__Opdracht__: Vertaal deze zin uit het fragment over de voedselcrisis in het Engels: "Tot enkele jaren geleden leek het erop dat de honger in de wereld verminderde."

__Fragment__:
De prijs van het brood stijgt zienderogen. Ook andere voedingsmiddelen worden duurder. De Verenigde Naties luiden zelfs de alarmbel over de voedselsituatie in de wereld. Volgens de FAO, de voedsel- en landbouworganisatie van de VN, geraken in de komende maanden nog maar eens 13 miljoen extra mensen ondervoed, vooral in Afrika en Azië.
Het internationaal economisch weekblad The Economist overdreef niet toen het op zijn voorpagina sprak over de “komende voedselcrisis”. Net als vele andere kranten en tijdschriften die het nu over die voedselcrisis hebben, legt The Economist het verband met de oorlog in Oekraïne. Sterker nog, door een voedselcrisis te veroorzaken zou de oorlog “ontelbare levens kosten ver van het slagveld”. Daarmee gaat men toch wat kort door de bocht.
Een langdurige crisis
De huidige oorlog is dan misschien wel de aanleiding, maar is niet de oorzaak. De voedselcrisis is niet dit jaar ontstaan. Tot enkele jaren geleden leek het erop dat de honger in de wereld verminderde. Het aantal mensen met ondervoeding daalde van 811 miljoen in 2005 tot 607 miljoen in 2014. Maar sindsdien gaat het opnieuw de verkeerde richting uit: 650 miljoen in 2019 en weer naar 811 miljoen in 2020.

__Opgeslagen items__:

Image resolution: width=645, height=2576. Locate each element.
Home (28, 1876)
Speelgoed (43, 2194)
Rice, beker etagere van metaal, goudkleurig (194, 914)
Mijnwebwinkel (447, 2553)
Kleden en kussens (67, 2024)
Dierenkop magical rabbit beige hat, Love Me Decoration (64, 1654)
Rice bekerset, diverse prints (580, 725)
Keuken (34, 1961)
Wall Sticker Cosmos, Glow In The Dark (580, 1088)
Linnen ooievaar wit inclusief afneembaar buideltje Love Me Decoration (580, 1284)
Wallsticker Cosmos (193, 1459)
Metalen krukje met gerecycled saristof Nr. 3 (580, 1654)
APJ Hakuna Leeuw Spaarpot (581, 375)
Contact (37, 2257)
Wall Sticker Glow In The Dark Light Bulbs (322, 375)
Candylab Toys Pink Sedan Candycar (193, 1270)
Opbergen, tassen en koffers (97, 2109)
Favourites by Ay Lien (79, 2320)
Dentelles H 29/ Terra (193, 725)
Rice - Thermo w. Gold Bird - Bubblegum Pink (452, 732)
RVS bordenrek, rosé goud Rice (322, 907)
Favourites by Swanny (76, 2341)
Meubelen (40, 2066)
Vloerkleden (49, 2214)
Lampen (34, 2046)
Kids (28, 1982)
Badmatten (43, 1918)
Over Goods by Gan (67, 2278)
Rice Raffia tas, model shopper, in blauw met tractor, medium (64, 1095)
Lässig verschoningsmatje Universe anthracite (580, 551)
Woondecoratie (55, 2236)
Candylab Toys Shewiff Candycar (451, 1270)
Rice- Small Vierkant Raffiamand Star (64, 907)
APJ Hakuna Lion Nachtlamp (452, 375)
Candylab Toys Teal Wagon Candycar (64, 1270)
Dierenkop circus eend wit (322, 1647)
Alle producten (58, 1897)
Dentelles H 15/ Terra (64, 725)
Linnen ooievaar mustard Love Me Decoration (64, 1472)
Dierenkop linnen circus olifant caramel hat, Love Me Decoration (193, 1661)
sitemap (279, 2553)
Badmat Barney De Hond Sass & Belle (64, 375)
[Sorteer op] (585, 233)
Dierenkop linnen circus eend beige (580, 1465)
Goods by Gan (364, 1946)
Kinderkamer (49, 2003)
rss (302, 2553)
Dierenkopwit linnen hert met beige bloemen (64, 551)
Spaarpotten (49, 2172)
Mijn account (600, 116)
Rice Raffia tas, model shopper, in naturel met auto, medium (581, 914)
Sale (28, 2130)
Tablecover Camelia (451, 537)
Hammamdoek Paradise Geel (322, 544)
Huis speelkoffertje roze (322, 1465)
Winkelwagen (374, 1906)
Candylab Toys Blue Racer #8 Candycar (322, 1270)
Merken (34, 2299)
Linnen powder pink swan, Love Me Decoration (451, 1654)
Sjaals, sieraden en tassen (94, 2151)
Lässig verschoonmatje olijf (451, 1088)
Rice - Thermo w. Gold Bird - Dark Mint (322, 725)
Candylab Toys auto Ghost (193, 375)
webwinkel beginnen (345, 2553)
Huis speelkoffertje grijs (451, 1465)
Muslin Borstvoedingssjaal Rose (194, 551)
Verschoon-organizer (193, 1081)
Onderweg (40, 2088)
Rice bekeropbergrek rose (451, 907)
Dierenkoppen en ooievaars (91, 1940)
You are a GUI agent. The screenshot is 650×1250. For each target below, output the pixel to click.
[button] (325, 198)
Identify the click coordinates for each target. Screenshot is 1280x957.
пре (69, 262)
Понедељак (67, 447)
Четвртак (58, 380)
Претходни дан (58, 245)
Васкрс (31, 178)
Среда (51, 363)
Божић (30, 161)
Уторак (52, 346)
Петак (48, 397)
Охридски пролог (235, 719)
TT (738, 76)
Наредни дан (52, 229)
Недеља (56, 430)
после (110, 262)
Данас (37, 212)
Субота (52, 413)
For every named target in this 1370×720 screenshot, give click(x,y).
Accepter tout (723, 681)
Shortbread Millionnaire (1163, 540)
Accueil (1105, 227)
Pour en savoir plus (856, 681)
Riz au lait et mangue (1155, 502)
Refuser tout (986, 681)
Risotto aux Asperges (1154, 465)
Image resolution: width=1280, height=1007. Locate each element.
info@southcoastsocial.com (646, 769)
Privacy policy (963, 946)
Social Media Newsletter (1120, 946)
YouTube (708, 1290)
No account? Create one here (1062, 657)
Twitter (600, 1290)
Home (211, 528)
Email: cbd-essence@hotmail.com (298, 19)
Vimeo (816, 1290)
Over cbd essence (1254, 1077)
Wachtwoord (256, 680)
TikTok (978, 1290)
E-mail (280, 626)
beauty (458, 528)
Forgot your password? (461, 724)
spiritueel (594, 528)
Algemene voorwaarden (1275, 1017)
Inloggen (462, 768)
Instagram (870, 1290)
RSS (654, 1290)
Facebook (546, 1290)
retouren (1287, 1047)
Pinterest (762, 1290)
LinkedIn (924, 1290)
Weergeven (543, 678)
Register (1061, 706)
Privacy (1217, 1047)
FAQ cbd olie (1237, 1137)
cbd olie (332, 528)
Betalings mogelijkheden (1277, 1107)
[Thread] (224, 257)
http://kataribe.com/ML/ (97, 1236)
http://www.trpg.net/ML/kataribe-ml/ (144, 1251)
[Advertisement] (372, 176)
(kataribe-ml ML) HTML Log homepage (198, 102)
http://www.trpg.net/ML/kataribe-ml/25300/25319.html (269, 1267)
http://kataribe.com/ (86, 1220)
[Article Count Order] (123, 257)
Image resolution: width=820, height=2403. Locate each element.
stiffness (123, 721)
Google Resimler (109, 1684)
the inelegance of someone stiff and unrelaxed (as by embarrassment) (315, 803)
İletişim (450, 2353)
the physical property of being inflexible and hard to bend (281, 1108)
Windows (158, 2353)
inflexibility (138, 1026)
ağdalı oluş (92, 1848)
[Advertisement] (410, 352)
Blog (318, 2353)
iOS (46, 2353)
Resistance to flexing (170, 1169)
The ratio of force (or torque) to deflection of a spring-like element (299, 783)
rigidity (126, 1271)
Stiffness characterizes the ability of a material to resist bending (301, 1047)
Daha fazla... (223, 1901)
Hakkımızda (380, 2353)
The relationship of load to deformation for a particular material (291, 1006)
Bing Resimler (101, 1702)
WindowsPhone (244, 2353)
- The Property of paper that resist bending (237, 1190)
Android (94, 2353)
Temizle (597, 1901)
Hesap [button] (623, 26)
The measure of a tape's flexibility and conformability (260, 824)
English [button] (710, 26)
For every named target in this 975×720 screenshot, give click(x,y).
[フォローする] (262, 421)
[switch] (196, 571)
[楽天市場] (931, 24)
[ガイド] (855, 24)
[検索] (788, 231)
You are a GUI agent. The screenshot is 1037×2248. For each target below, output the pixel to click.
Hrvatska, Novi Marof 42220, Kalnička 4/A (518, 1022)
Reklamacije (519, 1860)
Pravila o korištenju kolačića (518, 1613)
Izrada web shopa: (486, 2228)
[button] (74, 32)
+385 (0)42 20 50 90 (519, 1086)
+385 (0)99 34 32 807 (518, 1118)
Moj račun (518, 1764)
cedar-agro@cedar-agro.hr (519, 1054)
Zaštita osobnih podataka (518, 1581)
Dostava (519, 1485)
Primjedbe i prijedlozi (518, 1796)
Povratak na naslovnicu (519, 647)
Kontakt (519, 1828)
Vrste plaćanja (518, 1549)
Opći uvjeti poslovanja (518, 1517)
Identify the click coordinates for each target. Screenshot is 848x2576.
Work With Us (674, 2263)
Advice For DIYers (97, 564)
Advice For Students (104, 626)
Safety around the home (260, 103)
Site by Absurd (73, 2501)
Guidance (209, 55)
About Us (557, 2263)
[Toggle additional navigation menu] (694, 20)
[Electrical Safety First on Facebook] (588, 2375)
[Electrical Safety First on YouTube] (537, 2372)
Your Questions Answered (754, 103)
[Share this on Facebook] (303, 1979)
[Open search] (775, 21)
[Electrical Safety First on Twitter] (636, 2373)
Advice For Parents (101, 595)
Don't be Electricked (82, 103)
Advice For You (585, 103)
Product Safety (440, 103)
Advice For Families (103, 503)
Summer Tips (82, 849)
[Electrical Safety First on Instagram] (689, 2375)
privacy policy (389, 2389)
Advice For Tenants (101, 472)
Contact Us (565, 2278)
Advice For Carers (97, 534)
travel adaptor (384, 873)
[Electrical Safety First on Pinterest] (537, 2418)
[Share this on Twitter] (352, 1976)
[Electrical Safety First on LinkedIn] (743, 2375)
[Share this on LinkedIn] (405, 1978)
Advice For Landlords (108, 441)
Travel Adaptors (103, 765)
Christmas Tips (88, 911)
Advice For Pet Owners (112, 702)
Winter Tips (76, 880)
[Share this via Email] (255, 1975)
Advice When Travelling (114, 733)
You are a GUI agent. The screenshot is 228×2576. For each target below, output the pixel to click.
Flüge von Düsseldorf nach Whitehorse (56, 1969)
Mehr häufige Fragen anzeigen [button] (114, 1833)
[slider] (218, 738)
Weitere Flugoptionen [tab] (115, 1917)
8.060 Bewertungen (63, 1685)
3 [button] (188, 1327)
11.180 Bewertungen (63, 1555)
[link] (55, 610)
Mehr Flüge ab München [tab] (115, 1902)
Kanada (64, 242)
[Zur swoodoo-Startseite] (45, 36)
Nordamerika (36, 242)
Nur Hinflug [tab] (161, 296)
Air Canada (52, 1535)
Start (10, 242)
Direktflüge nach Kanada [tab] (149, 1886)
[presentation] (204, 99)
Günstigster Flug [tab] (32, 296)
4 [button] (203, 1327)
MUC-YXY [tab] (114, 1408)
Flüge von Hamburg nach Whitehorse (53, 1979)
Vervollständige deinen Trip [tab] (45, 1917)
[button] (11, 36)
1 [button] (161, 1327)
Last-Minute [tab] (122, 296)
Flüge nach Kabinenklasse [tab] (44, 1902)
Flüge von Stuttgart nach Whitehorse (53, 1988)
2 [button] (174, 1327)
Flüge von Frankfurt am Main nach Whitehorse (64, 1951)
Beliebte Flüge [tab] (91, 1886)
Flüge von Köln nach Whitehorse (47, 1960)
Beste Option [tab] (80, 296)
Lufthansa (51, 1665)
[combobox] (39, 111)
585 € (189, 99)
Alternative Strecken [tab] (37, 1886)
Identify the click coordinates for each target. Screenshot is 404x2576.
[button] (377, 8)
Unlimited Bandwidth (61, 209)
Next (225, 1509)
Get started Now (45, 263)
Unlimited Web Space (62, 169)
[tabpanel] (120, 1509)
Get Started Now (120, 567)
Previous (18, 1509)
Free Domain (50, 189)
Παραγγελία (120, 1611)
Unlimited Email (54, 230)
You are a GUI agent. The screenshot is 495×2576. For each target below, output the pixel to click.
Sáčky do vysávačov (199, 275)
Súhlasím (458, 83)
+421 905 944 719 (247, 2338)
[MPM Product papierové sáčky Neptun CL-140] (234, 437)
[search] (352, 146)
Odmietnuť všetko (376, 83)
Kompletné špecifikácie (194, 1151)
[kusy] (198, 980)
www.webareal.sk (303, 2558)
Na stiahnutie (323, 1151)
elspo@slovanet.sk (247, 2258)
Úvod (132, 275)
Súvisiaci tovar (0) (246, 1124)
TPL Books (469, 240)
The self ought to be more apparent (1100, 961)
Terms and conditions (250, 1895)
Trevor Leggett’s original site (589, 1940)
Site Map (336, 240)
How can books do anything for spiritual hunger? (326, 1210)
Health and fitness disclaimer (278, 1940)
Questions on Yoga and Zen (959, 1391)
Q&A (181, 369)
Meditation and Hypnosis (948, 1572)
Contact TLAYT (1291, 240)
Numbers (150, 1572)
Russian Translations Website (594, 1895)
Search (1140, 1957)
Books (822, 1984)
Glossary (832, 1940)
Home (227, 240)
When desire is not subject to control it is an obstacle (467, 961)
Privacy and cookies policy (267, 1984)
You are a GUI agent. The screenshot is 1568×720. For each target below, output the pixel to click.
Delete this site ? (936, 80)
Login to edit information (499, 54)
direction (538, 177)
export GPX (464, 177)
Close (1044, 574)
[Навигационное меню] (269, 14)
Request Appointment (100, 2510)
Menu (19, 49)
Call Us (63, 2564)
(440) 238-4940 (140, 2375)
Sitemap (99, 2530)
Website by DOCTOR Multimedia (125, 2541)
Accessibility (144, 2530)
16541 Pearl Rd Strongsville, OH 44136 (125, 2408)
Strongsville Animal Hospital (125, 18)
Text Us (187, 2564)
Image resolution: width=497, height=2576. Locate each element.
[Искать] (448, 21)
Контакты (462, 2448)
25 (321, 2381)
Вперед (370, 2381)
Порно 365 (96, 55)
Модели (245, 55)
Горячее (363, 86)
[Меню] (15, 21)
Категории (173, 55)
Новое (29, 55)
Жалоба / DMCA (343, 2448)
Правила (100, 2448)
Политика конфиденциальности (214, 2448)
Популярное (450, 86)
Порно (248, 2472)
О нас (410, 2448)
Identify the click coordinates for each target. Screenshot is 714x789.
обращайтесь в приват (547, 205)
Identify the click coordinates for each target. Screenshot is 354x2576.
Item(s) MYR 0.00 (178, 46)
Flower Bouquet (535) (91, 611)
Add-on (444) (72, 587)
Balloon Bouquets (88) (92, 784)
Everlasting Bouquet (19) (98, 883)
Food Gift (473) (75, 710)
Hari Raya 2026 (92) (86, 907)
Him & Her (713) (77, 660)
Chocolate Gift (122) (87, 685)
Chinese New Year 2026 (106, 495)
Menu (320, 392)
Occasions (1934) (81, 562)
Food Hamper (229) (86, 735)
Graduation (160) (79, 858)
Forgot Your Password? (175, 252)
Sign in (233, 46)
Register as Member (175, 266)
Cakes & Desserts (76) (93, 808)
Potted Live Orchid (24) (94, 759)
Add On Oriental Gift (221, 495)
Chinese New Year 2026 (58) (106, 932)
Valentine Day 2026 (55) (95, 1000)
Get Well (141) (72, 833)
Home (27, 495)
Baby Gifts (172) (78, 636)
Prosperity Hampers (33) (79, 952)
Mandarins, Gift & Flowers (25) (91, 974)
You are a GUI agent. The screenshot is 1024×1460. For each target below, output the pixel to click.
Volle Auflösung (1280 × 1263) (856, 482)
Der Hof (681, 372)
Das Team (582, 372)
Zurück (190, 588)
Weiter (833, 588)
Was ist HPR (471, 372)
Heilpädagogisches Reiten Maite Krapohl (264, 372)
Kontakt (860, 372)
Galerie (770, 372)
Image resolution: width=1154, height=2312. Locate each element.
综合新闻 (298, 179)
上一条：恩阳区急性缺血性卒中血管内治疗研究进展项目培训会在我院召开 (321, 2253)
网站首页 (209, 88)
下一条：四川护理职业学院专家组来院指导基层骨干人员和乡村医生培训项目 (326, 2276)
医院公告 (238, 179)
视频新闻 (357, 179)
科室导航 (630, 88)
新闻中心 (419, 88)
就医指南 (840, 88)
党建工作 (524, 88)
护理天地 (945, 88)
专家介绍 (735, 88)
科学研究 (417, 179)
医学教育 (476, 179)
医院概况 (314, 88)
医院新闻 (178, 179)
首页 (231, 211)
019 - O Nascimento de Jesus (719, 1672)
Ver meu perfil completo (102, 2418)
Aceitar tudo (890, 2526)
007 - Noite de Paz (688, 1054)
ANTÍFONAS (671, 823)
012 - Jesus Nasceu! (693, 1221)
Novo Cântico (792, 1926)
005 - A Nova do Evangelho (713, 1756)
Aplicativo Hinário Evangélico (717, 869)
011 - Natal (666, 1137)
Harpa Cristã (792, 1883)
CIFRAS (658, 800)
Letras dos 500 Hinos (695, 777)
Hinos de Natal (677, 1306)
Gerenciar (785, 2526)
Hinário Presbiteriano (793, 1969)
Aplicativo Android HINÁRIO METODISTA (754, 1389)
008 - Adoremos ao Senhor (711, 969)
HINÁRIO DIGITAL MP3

__Resultaat__: Until a few years ago, it seemed that hunger in the world was decreasing.